Project

General

Profile

Bug #11039

What do we need to do to make --print-available-modules and --module-description work?

Added by Christopher Backhouse over 3 years ago. Updated over 3 years ago.

Status:
Closed
Priority:
Normal
Assignee:
Category:
-
Target version:
Start date:
12/01/2015
Due date:
% Done:

100%

Estimated time:
2.00 h
Spent time:
Occurs In:
Scope:
Internal
Experiment:
NOvA
SSI Package:
art
Duration:

Description

The --print-available-modules and --module-description switches don't work well with our SRT build.

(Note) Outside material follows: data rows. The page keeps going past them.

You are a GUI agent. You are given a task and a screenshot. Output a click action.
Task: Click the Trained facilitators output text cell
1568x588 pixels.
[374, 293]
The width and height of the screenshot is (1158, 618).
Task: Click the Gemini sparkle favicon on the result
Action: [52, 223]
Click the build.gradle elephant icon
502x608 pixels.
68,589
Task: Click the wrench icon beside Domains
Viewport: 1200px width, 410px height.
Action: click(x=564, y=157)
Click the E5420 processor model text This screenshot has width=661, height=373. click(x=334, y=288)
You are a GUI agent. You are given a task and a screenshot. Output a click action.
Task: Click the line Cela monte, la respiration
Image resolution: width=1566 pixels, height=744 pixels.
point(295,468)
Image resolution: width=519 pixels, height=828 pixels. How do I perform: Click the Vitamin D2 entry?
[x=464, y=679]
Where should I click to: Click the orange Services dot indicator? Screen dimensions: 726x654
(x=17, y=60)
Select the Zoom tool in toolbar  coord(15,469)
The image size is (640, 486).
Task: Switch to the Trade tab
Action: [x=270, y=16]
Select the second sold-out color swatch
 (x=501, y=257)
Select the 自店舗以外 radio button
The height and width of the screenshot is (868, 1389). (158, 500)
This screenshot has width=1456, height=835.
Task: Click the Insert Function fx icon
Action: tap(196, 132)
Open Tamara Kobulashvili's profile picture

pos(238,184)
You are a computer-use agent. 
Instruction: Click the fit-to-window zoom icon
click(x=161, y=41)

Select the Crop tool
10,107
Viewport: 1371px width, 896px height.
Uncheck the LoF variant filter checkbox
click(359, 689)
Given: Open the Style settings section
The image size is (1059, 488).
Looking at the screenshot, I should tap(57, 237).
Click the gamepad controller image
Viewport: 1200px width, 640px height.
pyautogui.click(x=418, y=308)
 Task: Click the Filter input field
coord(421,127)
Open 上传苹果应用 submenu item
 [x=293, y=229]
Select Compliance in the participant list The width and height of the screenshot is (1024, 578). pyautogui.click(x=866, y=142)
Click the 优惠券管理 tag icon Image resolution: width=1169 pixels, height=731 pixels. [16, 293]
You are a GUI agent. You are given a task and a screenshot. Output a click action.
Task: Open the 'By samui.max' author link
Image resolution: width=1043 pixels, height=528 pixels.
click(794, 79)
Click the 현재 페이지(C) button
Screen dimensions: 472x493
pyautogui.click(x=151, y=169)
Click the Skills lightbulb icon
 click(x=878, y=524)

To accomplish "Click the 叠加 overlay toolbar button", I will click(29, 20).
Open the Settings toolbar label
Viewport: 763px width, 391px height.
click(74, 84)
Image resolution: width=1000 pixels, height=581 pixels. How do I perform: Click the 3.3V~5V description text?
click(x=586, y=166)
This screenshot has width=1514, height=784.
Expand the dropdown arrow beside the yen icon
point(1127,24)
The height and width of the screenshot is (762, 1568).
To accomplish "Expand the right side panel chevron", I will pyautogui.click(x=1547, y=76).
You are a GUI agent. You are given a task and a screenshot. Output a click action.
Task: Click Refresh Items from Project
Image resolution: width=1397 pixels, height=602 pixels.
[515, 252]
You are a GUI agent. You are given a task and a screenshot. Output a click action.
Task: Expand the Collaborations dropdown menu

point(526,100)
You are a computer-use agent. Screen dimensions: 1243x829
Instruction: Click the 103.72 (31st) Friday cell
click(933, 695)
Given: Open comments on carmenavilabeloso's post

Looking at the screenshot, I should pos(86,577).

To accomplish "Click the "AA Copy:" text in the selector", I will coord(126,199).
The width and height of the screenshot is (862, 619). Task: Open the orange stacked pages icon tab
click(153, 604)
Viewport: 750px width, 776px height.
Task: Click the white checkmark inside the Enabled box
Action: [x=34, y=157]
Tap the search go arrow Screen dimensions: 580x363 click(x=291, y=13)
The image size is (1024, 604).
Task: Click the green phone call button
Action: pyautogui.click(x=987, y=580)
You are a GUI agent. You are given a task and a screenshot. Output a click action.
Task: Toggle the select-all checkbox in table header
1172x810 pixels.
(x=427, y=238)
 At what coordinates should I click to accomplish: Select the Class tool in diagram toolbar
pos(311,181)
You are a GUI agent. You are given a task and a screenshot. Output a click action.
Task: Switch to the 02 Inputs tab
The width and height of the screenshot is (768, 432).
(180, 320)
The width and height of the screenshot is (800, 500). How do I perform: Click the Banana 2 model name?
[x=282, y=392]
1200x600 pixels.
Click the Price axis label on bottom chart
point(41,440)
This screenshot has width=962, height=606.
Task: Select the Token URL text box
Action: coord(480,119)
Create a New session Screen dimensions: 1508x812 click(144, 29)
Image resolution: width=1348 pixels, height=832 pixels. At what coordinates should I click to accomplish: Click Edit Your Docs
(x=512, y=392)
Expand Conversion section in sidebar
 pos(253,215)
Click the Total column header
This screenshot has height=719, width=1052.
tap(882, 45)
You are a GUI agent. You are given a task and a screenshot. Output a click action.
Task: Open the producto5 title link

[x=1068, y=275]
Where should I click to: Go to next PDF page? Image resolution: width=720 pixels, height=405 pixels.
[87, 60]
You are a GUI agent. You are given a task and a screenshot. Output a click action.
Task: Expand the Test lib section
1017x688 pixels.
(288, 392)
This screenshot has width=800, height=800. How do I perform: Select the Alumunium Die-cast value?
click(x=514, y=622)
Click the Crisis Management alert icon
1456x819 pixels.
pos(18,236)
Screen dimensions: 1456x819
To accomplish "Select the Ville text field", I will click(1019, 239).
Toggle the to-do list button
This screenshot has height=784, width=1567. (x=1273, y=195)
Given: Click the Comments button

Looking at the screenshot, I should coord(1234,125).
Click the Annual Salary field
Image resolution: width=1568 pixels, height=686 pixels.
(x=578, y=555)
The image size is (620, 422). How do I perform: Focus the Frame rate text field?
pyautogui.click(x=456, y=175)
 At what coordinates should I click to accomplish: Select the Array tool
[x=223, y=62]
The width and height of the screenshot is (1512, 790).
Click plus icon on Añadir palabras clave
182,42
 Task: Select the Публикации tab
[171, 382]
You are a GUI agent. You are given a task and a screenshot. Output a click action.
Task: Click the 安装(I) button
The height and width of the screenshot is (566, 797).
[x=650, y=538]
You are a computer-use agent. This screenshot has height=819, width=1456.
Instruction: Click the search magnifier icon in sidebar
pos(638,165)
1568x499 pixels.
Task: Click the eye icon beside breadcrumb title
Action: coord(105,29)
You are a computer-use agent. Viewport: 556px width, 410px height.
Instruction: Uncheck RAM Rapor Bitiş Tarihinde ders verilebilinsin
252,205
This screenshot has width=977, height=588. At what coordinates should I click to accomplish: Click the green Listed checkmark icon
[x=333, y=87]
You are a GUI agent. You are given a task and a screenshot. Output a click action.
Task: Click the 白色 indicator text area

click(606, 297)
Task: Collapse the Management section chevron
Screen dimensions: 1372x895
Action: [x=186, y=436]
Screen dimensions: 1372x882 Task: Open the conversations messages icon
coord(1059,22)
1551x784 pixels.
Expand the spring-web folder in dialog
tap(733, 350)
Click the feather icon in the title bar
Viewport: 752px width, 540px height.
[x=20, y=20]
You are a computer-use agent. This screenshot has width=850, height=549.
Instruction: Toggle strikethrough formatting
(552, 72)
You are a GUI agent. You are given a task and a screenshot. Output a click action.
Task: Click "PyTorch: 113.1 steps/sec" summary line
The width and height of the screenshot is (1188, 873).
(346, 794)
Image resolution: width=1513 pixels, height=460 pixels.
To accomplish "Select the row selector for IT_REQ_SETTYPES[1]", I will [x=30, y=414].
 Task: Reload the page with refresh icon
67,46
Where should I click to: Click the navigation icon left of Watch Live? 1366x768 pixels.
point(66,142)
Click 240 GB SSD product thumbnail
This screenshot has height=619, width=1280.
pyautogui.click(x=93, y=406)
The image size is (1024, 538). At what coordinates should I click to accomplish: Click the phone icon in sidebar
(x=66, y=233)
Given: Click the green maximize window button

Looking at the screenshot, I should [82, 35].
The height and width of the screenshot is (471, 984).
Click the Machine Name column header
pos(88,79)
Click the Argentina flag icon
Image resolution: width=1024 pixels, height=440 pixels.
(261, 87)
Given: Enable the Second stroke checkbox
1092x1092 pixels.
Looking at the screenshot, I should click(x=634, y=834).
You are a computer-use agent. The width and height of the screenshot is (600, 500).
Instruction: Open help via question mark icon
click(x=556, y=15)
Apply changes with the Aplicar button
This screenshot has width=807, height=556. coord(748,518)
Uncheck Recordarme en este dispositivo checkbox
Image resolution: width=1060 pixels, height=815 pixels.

nova --print-available-modules gives me a large number of errors like this:

In: getModuleType
---- Configuration BEGIN
  Library specificaton "": does not correspond to any library in LD_LIBRARY_PATH of type "module" 
---- Configuration END

In: getFilePath
---- Configuration BEGIN
  Library specificaton "": does not correspond to any library in LD_LIBRARY_PATH of type "module" 
---- Configuration END

In: getDescription
---- Configuration BEGIN
  Library specificaton "": does not correspond to any library in LD_LIBRARY_PATH of type "module" 
---- Configuration END

before providing the module list. Built in modules have Type and Source location, but all of our modules have [ error ] and [ not found ] for those.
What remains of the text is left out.